The ACTING DEPUTY PRESIDENT (Senator Watson) —Order! The chair is having difficulty hearing. If honourable senators want to hold a conversation, would they please go outside the chamber.
Senator CHAMARETTE —Thank you. I was having difficulty hearing myself. For the benefit of Senator Hill I will repeat my remarks. The principle is still valid. In a new government, community scrutiny may be even more valid and necessary and a good government will demonstrate, right from the beginning, its commitment to public consultation and scrutiny.
There are no grounds for saying that a new government can suddenly push through legislation within the first two-thirds of its first sitting and expect to have it passed in the Senate when it opposed, when it was in opposition, that exact behaviour by the former government, who did it in the last two weeks of the session. There is an hypocrisy there, and I think that the whole benefit of a cut-off motion debate is demonstrated by what we are doing here.
To go on to Senator Hill's specific motion, the Greens have no problem with exempting the hazardous waste amendment bill from the cut-off motion. It is, as has been pointed out, a bill from a previous sitting of parliament. The same thing applies to the therapeutic goods bill. They are very familiar. Because time has drawn on, there is urgency associated with both of them. We have no problems there.

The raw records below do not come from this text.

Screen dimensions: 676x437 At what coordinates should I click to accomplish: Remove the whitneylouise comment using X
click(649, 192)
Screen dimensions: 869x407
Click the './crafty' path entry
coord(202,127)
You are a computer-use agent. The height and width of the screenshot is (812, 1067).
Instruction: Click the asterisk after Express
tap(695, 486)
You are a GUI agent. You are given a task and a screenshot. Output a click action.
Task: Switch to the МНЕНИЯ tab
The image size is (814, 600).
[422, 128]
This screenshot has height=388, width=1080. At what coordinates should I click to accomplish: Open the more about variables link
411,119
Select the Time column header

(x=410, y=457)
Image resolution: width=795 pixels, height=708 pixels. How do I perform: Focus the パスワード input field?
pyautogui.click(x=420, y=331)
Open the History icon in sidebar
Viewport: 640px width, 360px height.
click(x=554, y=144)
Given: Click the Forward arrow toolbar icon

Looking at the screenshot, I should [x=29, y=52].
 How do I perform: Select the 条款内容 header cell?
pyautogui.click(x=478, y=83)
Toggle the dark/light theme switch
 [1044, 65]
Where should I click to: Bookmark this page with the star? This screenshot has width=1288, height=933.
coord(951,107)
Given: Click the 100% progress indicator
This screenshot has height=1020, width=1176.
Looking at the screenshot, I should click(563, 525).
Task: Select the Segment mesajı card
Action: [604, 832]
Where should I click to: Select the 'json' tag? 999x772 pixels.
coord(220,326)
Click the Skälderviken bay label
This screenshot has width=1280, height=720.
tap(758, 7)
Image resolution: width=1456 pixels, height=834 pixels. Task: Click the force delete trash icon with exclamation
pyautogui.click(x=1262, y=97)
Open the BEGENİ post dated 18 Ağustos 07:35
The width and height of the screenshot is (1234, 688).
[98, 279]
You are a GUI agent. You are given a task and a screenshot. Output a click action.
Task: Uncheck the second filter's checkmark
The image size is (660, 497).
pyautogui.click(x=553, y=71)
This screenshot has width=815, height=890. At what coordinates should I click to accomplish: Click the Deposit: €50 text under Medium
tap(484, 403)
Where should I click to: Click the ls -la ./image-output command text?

But we would like to request an assurance from the government in relation to the Health Legislation (Powers of Investigation) Amendment Bill. If I thought I had the numbers to oppose it and to amend this motion to remove it, I would, and I would do a separate cut-off motion for it. In my view, the reason to have a sunset clause in any legislation is to allow the re-evaluation of the important measures that were introduced by the community.
We know that with this particular bill, the Australian National Audit Office has concluded that the requirements of the sunset clause have been met satisfactorily. They do not believe that the broad-ranging powers provided for in the act—about which the Senate Standing Committee on Legal and Constitutional Affairs expressed concern—should be removed.
Therefore, I think that it is very important that we do not give consideration to the removal of that sunset clause until the last week of the coming sittings. If it is done straightaway, it really prevents the community from being able to have an input into the removal of the sunset clause and a say as to whether there would be unintended consequences of the broad-ranging powers which could not be brought to the attention of the Australian National Audit Office or parliamentarians in this place.
So, with the exception of the Health Legislation (Powers of Investigation) Amendment Bill, the Greens support this motion of the Leader of the Government. We would like to see an assurance from a member of the government that it is not intending to pursue a very quick process of debate in relation to that particular bill. To have it within this sitting is quite appropriate, but to have it in the last two weeks is honouring the whole intent and purpose of a sunset clause. It does violate the cut-off motion because it has not been introduced in this parliament before. The removal of the sunset clause is something that has not been introduced in this place before and I alert honourable senators to that because we will be moving something that may have ramifications within the community.
The ACTING DEPUTY PRESIDENT (Senator Childs) —Senator Harradine, can I clarify whether you have moved an amendment?
Senator Harradine —No, I have not moved an amendment to this motion.